You could crush up some of the lab blocks and mix it with soy milk to make a delicious healthy treat for them.

In all honesty the suebees diet holds little nutritional value for the rats. You would be much better off making your own sort of mix and maybe just giving them a small amount each evening. You could add things such as: Rolled oats, flaked oats, 7 grain Unsugared cereal, museli, dried fruit, soy nuts, millet, flax seed, puffed wheat/rice, bran flakes, post shreddies, whole grain cheerios, whole grain uncooked pasta, low protien dog kibble, split peas, lentils, barley, shredded coconut, soya beans, barley flakes, buckwheat groats, cracked wheat, pumpkin seeds, seaseme seeds, sunflower seeds, melba toast, unsalted broken crackers etc.

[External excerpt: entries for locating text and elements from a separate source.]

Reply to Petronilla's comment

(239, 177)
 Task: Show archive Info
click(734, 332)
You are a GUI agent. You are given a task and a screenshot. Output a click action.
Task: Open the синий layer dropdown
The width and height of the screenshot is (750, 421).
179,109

If you get these ingredients in bulk from grocery stores it works out alot cheaper.


----------



## halfmoon (Mar 29, 2010)

I'm sure they'd love that. What consistency should that mixture be?

It's not _actually_ suebees. It's half of a grain mix I got from the site where I get my lab blocks, and half of my own mixture. It has a lot of what you listed. I think I'll start giving just a little of that with their evening veggies.


----------



## lilspaz68 (Feb 24, 2007)

halfmoon said:


> I'm sure they'd love that. What consistency should that mixture be?
> 
> It's not _actually_ suebees. It's half of a grain mix I got from the site where I get my lab blocks, and half of my own mixture. It has a lot of what you listed. I think I'll start giving just a little of that with their evening veggies.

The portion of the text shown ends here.